Activity: Write out the listing below from the line containing "Instruction: Open the" to its last line, unaltered, ends included.

Extracted information:

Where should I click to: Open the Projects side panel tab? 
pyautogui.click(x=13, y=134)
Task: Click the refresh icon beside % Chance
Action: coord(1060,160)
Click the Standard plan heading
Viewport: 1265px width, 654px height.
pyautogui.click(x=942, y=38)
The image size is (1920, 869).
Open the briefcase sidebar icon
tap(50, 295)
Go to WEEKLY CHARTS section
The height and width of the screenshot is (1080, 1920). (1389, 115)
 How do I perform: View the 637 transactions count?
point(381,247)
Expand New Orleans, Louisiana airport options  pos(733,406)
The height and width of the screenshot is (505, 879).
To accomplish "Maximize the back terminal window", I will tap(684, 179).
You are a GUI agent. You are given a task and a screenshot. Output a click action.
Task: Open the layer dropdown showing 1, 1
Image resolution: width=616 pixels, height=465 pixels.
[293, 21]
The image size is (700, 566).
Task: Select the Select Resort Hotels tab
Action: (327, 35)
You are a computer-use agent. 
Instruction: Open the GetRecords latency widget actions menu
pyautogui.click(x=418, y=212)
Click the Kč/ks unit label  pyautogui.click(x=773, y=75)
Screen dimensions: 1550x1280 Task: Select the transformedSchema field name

Exercise response:
Instruction: Open the GetRecords latency widget actions menu
pyautogui.click(x=418, y=212)
Click the Kč/ks unit label  pyautogui.click(x=773, y=75)
Screen dimensions: 1550x1280 Task: Select the transformedSchema field name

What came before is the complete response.